■ Work instructions
Return every line of text in the entries below verbatim, leaving out the images.

■ Dataset
━━━━━━━━━━━━━━━━━━━━━━━━━━━━━━
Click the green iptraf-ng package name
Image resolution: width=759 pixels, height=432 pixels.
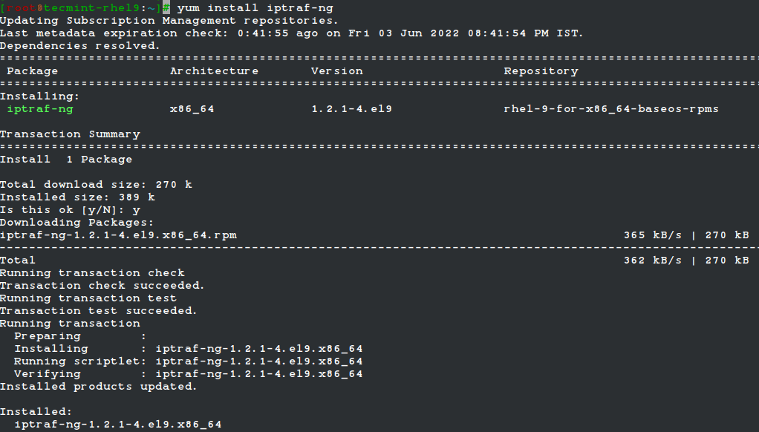pos(40,109)
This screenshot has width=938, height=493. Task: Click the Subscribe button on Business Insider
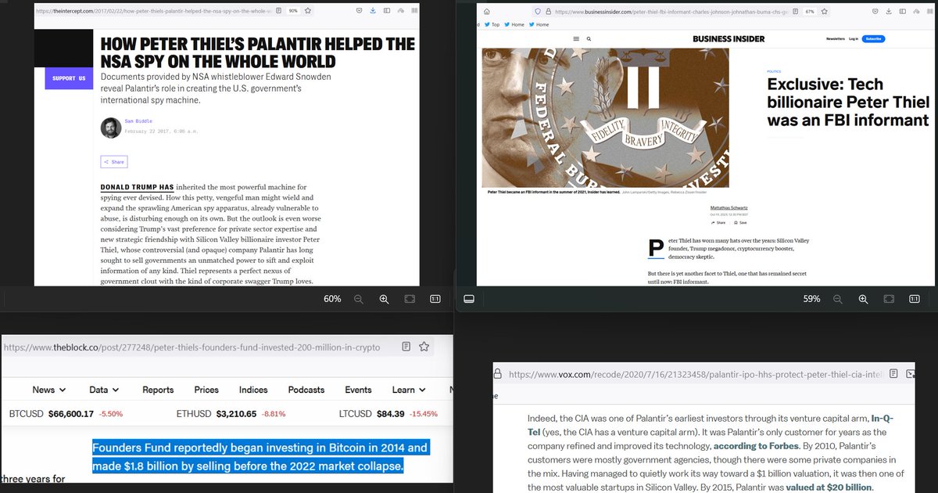[875, 38]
━━━━━━━━━━━━━━━━━━━━━━━━━━━━━━
■ The reply
Click the green iptraf-ng package name
Image resolution: width=759 pixels, height=432 pixels.
pos(40,109)
This screenshot has width=938, height=493. Task: Click the Subscribe button on Business Insider
[875, 38]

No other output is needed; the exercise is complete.